**Task item:**
Report all lines of the records that contain "computer".

[Opening Data extract section]

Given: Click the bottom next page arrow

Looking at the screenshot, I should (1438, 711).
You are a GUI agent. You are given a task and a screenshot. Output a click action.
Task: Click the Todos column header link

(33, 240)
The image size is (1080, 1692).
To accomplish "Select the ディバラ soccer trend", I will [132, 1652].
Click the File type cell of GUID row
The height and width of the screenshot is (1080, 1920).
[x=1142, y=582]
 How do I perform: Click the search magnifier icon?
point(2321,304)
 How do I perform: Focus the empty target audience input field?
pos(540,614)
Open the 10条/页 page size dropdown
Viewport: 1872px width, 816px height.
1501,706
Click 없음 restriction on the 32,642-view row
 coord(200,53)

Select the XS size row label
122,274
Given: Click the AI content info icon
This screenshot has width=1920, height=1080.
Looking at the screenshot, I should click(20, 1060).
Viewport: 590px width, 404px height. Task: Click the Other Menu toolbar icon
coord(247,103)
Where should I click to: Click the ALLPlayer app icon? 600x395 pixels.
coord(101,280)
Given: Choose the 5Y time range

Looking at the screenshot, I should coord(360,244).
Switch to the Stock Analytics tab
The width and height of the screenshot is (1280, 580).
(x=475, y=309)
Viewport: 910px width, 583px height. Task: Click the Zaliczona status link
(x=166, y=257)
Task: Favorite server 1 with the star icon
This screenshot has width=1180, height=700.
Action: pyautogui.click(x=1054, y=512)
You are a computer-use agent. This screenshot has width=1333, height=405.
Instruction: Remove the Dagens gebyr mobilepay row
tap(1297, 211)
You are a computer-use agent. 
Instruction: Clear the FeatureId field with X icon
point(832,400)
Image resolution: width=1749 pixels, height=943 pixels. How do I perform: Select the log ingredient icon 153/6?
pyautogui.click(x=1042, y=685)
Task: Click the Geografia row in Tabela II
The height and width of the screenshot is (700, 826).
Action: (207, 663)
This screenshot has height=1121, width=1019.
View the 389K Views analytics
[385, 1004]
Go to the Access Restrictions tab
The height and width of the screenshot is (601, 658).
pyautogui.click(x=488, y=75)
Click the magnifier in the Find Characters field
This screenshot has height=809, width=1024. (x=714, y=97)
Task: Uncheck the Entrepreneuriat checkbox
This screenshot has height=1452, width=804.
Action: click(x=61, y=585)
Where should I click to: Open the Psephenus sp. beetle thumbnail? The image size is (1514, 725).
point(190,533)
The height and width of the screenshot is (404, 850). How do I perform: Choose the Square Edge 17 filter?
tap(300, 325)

[Closing Data extract section]

**Completed exercise:**
You are a computer-use agent. This screenshot has width=1333, height=405.
You are a computer-use agent. 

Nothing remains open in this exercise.